> Description of the task
Reproduce all the records below in full, requests included, and adjust every coordinate value in the answers by -49. Leave the pictures out of your output.

> Task inputs
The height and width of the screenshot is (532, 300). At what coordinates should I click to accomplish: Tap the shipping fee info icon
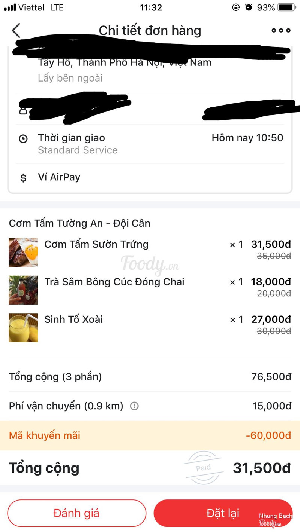134,406
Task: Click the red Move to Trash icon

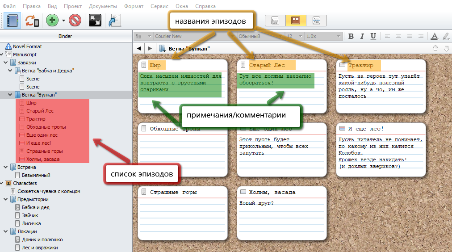Action: (75, 21)
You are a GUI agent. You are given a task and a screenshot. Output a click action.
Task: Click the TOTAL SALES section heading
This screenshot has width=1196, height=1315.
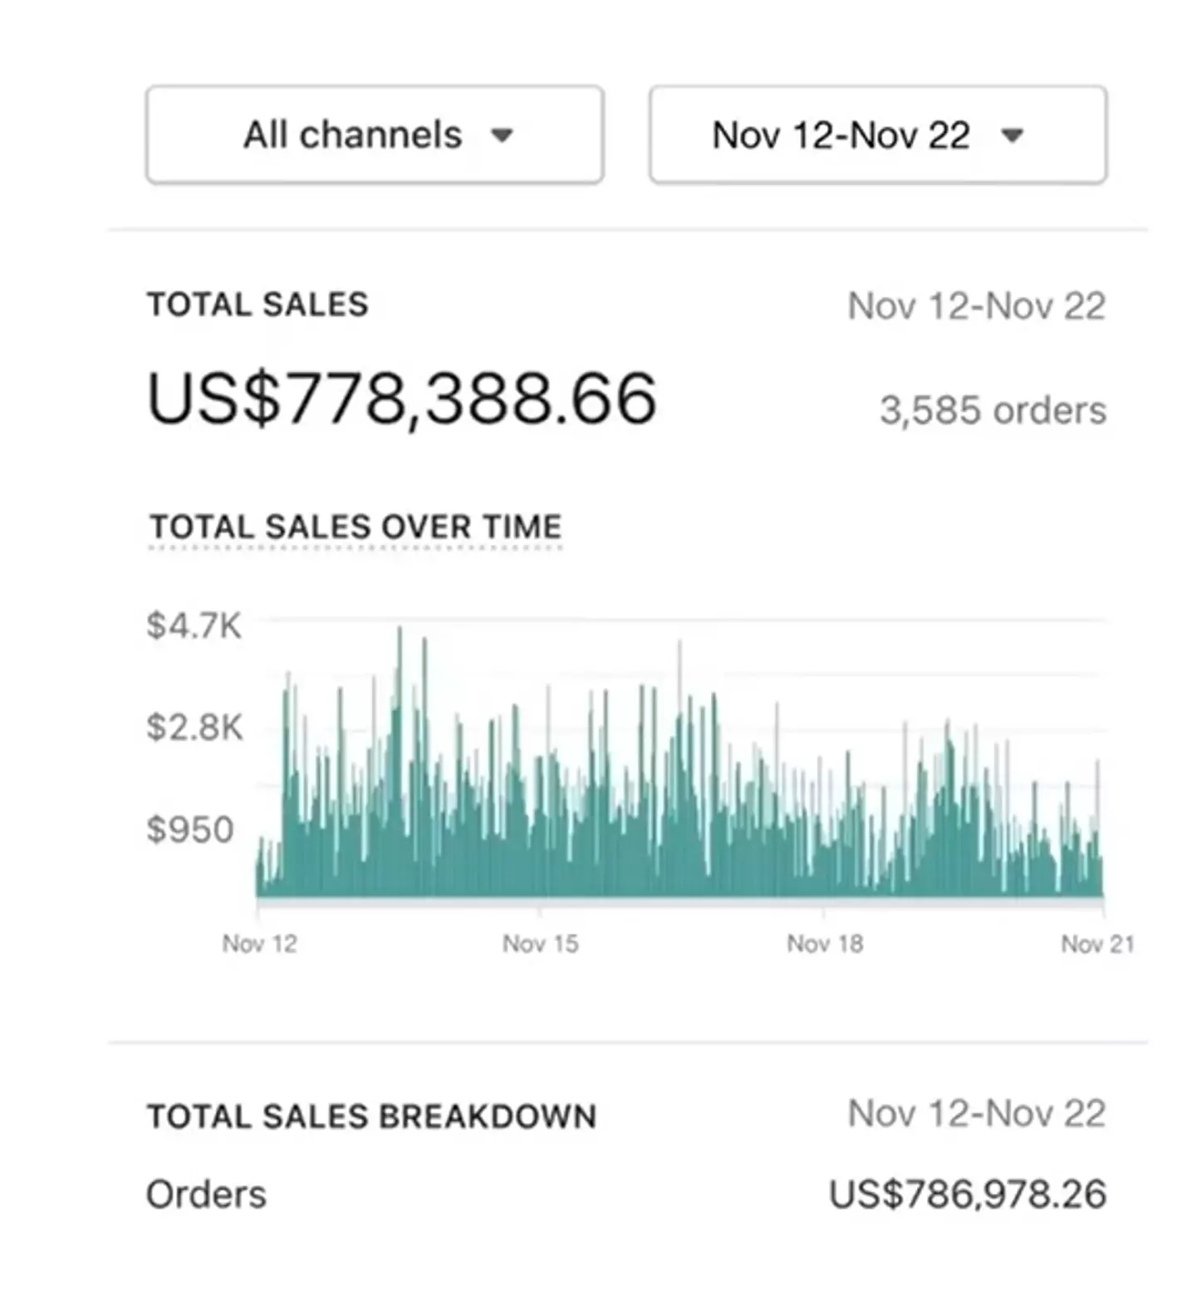[257, 305]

> Complete response
The height and width of the screenshot is (532, 300). At what coordinates should I click to accomplish: Tap the shipping fee info icon
85,357
Task: Click the red Move to Trash icon

Action: (26, -28)
You are a GUI agent. You are given a task and a screenshot. Output a click action.
Task: Click the TOTAL SALES section heading
This screenshot has width=1196, height=1315.
[208, 256]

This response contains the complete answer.